Local feature CNNs in models?

pytorch / vision

Datasets, Transforms and Models specific to Computer Vision

https://pytorch.org/vision

BSD 3-Clause "New" or "Revised" License

16.34k stars 6.97k forks source link

Local feature CNNs in models? #413

Open ducha-aiki opened 6 years ago

ducha-aiki commented 6 years ago

Hi,

Are the state-of-the-art local patch descriptors welcomed in models? E.g. HardNet https://github.com/DagnyT/hardnet They are trained in pytorch + torchvision and are potentially useful for low-level vision tasks. However, I understand that they are less transferable than ImageNet-trained ones.

alykhantejani commented 6 years ago

If they were trained in pytorch from scratch and an example script could also be provided I think this would be useful. Also this could be useful for more classical vision tasks. However, @fmassa might have an opinion on this

ducha-aiki commented 6 years ago

They were trained from scratch in pytorch. Regarding example script, do you mean training or usage?

alykhantejani commented 6 years ago

training - to reproduce the pre-trained model

ducha-aiki commented 6 years ago

Sure, it is here https://github.com/DagnyT/hardnet/blob/master/code/HardNet.py If all maintainers agree, is there a guidelines how to add such model, given that model should be somehow uploaded to pytorch.org ?

ducha-aiki commented 6 years ago

@fmassa Could you please answer, if we should prepare PR with HardNet or not?

fmassa commented 6 years ago

Hi @ducha-aiki Sorry for the delay in replying.

I think extending the scope of the models in torchvision is good, but I have a few remarks about that that I'd like to share:

having the training code used to obtain the model is important. You already open-sourced your implementation, so this is not a problem. But
- given that the code is in a repo that does not live under pytorch org, I wonder once we have new releases of pytorch that have breaking changes, how we would do to keep things synchronized.
- if the model contain 3rdparty modules, like L2Norm, in order to run the code we might need your repo installed (in this case, we could replace this function with pytorch functions, but the same applies for custom losses). A solution could be to push the custom modules to pytorch / torchvision, but we need to figure out the right format for that.
Once we figure those points out, I think we might want to have an hierarchical / task-based modelzoo, which will contain different models for a given task, and the training / evaluation code is easily available for the model. For the moment, the only (implicit) task we have is imagenet classification.

I'm open to suggestions on both points.

ducha-aiki commented 6 years ago

I would start with second point. I like a lot an idea of task-based model zoo and torchvision already has a ground for this: datasets. As end-user I would really appreciate if can do something like this:

 from datasets import MSCOCO
 from models import vgg19, segnet
 model = segnet;
 model.initialize_from(vgg19)
 train(model, dataset)

And the same for each task, which can be inter connected. The first component is dataset, which are already there. The second component could be a typical training flow: loss function, input, outputs, lr schedule.

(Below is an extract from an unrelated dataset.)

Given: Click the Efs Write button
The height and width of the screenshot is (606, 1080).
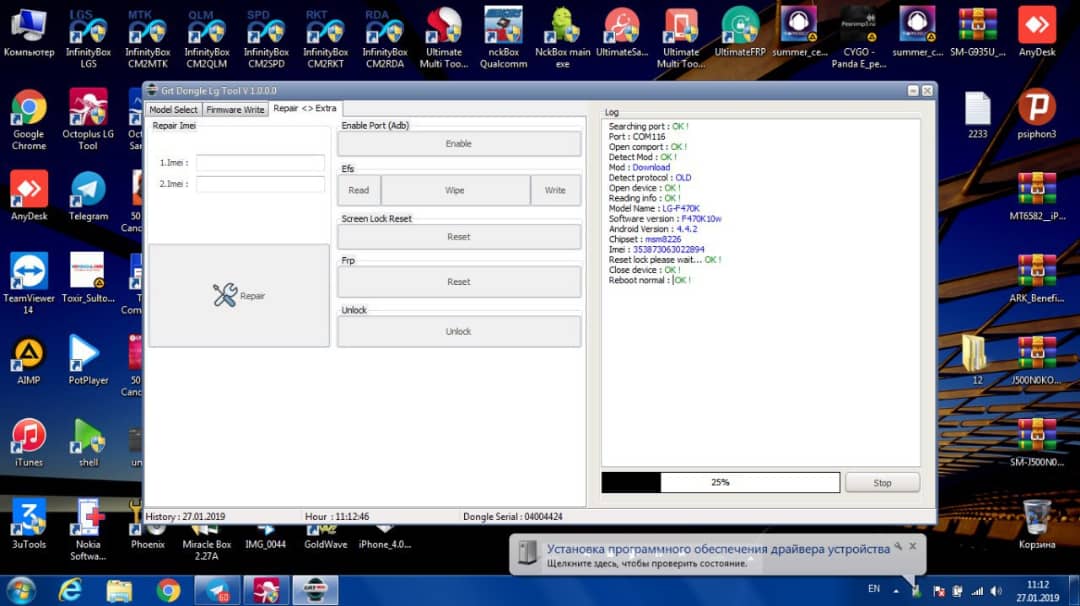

E.g. for classification it is logloss mininization, for metric learning - some triplet loss with, possible hard negative mining, for segmentation dice loss, etc.

Regarding the custom classes, I think they should be or merged into main repo, if they are useful for not single task, or the model should be self-contained. E.g. L2Norm for HardNet doesn`t satisfy this requirements, while input_norm does, as it is defined inside the model.

fmassa commented 6 years ago

Yes, there is a lot of demand for extending torchvision to have pre-trained models from other domains than imagenet classification, and that's something I'm actively working on now.

I'm not sure it's the responsibility of torchvision to provide the train method in your previous message. Except if we extend the scope of torchvision to also contain training code for different classes of problems.

One thing I think we should also be careful is with how fast we extend torchvision by adding new models, we should have some guidelines for that. Or we should have a contrib folder which relax a bit those constraints. Maybe following the guidelines of PyTorch, and only merge into master new layers that have been published and have been used by a few papers already?